Records from a data collection:
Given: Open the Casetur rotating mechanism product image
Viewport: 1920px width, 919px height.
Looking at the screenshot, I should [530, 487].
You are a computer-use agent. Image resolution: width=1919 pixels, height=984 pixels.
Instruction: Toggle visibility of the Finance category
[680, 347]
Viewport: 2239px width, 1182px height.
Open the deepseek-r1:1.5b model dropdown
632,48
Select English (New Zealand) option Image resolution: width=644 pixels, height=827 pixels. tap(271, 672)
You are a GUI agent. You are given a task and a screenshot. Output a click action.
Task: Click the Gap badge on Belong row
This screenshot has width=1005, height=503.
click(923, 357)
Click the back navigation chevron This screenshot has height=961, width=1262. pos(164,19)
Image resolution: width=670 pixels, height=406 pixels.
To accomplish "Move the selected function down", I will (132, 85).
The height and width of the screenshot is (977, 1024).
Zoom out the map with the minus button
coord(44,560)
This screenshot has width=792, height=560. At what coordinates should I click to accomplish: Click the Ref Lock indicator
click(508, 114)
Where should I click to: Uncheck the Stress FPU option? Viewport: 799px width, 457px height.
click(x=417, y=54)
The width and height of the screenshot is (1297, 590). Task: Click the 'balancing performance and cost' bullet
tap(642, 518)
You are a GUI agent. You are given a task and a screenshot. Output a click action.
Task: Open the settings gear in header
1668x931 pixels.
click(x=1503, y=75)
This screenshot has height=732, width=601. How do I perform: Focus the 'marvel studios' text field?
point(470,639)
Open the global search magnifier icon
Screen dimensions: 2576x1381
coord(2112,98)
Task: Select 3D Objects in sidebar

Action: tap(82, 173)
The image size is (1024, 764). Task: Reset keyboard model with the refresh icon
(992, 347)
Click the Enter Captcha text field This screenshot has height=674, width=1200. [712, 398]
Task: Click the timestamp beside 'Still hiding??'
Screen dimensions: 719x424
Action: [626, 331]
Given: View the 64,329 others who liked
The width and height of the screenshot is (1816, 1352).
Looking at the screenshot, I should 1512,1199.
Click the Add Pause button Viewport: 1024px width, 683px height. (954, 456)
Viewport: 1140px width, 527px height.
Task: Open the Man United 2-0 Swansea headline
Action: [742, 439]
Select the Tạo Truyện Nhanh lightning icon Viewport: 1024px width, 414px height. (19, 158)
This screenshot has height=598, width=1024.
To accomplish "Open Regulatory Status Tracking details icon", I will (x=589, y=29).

▶ [Activity]: The answer consists of the lines above that include the word "will", each copied exactly.

▶ [Output for this task]:
To accomplish "Move the selected function down", I will (132, 85).
To accomplish "Open Regulatory Status Tracking details icon", I will (x=589, y=29).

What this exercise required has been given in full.